Solution: One Service, Two Partners, One Clear Purpose
The City and CRA structured the program as a public-private partnership, splitting the initial operating cost, with fare revenue and vehicle advertising helping offset costs over time.
Circuit designed and operates the service within a defined zone that runs from the Tri-Rail station east to the beach, connecting riders to downtown restaurants, shops, the City Golf Course, and the coastline. The fleet is 100% electric, mixing Ford E-Transit vans for fixed-route coverage with smaller Neighborhood Electric Vehicles for on-demand trips. Rides cost $1 per person, keeping the service accessible to daily commuters, transit-dependent residents, and visitors alike. 
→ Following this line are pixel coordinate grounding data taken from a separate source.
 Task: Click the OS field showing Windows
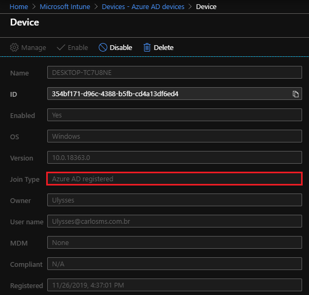click(175, 136)
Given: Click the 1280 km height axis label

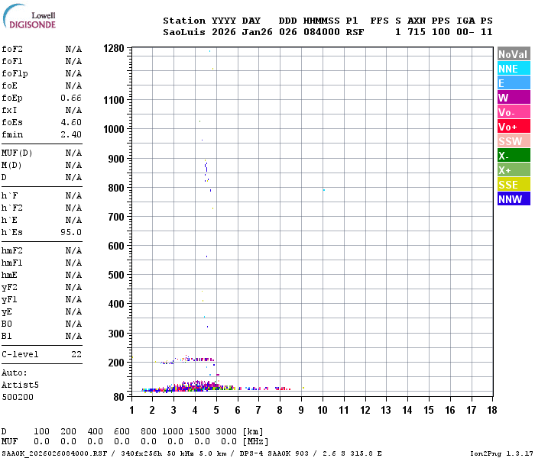Looking at the screenshot, I should pos(114,48).
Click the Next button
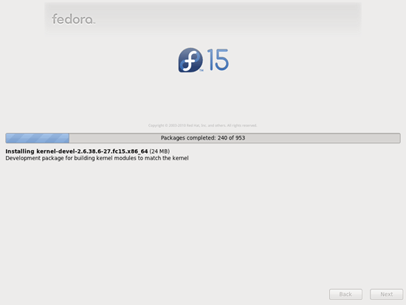406x305 pixels. click(x=386, y=294)
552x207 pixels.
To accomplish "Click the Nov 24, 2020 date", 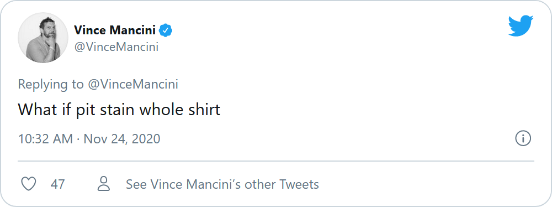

Riders can request a trip through the Ride Circuit app or simply wave down a driver. All drivers are local W2 employees, not gig workers, which means consistent, accountable service every day the program runs.
Results: A Program That Keeps Growing
When the service launched in March 2024, monthly ridership was just under 200 passengers. By March 2026, that number had grown to over 2,200 in a single month, more than a tenfold increase in two years. The growth wasn't a spike. The ridership chart shows a program that built steadily through its first year and accelerated into its second, with unique monthly users now holding at 842 and still climbing.
The single largest driver of that growth, according to CRA reporting, was the inclusion of the Tri-Rail station as a primary stop. Commissioner Reinaldo Diaz noted the connection directly: "We have one of the highest riderships to Tri-Rail, so this should provide the 'last mile' to our residents." The data has backed that up. Residents are using the service repeatedly, not just occasionally, which reflects a community that has built the shuttle into how it moves.
Rider satisfaction has stayed high throughout. The average rating across the program sits at 4.94 out of 5. The all-electric fleet reduces greenhouse gas emissions and removes short car trips from Lake and Lucerne Avenues, two of the city's most congested corridors. And by connecting riders directly to local businesses, the beach, and downtown destinations, the service supports the economic activity the CRA was built to encourage.